1. Cooper JS, Guo MD, Herskovic A, et al. Chemoradiotherapy of locally advanced esophageal cancer: longterm follow-up of a prospective randomized trial (RTOG 85-01). Radiation Therapy Oncology Group. JAMA. 1999;281(17):1623-1627.
2. Esophagus Cancer. American Cancer Society. http://goo.gl/drpRJ. Updated January 18, 2013. Accessed February 4, 2013.
3. van Hagen P, Hulshof MC, van Lanschot JJ, et al. Preoperative chemoradiotherapy for esophageal or junctional cancer. N Engl J Med. 2012;366(22):2074-2084.
4. Shridhar R, Freilich J, Hoffe S, et al. Survival in patients with esophageal cancer treated with surgery after chemoradiotherapy. J Clin Oncol. 30: 2012 (suppl 34; abstr 98).
5. Fernandez DC, Hoffe SE, Barthel JS, et al. Stability of endoscopic ultrasound-guided fiducial marker placement for esophageal cancer target delineation and imageguided radiation therapy. Practical Radiation Oncology. 2013;3(1):32-39.
6. Lin SH, Wang L, Myles B, et al. Propensity score-based comparison of long-term outcomes with 3-dimensional conformal radiotherapy vs intensity-modulated radiotherapy for esophageal cancer. Int J Radiat Oncol Biol Phys. 2012;84(5):1078-1085.

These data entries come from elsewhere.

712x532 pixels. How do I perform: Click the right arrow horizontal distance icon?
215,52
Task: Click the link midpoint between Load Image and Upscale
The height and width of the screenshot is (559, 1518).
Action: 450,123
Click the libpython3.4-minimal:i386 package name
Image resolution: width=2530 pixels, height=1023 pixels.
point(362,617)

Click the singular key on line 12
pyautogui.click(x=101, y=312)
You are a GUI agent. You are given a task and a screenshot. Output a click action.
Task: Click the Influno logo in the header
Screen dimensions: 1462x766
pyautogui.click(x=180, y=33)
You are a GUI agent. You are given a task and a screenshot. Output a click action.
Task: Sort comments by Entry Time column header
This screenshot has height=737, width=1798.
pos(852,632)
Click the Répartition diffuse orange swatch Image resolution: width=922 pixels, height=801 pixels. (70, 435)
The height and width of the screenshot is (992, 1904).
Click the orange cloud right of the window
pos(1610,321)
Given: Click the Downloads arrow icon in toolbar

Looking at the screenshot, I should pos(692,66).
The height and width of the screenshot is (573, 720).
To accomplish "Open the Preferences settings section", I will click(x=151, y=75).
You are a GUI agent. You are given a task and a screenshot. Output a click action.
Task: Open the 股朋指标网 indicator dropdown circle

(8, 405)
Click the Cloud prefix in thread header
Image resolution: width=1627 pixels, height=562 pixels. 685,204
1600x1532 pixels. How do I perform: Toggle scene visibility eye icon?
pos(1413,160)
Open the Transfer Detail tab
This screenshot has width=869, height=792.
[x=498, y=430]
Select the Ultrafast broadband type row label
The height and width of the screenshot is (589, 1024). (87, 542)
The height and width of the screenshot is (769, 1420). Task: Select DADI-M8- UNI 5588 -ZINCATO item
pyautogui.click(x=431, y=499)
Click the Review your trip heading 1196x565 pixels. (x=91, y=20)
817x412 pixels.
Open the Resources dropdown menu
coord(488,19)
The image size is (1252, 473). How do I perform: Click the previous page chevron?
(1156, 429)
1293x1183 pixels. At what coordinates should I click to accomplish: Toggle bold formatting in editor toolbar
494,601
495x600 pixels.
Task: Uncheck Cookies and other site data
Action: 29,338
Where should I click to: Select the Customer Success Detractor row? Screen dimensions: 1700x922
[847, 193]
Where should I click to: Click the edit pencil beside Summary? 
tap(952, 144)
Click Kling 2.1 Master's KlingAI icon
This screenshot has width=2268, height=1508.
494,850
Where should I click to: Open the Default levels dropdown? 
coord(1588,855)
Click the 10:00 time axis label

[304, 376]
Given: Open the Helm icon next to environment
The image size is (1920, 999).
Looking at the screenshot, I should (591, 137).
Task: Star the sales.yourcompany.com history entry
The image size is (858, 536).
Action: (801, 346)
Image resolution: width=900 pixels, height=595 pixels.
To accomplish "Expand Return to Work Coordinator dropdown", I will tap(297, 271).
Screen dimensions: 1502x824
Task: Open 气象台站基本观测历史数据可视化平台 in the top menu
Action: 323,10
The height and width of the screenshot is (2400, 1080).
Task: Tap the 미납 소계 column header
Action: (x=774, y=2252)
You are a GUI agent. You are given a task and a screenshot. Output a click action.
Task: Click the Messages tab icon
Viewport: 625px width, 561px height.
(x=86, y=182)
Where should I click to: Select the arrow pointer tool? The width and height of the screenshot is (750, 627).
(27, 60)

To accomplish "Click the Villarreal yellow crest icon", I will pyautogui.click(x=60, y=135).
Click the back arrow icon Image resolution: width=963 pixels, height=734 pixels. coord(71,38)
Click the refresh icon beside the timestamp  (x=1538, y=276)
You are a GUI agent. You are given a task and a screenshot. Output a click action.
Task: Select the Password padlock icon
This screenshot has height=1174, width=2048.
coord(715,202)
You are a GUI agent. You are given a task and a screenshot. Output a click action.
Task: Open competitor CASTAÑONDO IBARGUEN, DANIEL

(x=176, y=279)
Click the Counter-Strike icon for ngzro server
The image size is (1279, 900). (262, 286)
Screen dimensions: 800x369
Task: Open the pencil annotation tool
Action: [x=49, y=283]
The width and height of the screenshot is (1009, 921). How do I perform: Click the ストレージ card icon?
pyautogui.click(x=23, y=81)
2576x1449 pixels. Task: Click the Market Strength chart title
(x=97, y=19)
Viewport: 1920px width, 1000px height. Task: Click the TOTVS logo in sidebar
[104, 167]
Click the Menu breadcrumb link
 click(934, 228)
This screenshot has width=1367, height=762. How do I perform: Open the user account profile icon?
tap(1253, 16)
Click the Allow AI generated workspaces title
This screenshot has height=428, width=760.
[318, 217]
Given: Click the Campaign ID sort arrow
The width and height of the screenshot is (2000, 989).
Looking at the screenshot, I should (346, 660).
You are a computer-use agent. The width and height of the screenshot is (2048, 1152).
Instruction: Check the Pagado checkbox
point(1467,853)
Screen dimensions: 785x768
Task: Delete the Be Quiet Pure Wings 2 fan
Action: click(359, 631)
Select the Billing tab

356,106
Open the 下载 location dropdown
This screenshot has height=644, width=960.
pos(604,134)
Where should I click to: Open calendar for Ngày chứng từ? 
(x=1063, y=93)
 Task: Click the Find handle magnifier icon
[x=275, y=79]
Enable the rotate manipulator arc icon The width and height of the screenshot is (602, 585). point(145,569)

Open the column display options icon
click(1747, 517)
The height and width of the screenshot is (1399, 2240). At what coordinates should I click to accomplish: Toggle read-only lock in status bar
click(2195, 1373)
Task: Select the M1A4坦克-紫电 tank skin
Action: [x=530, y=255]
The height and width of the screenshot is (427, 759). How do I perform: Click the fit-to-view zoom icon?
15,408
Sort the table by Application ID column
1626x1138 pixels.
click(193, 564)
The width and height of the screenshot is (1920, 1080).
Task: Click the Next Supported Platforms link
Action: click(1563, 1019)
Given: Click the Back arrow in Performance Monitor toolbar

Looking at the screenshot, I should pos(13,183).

7. Smith FO, Hoffe S, Almhanna K, et al. Robotic-assisted Ivor Lewis esophagectomy with or without neoadjuvant chemoradiation therapy for esophageal cancer. J Clin Oncol. 30: 2012 (suppl 34; abstr 117).
8. Eschrich SA, Pramana J, Zhang H, et al. A gene expression model of intrinsic tumor radiosensitivity: prediction of response and prognosis after chemoradiation. Int J Radiat Oncol Biol Phys. 2009;75(2):489-496.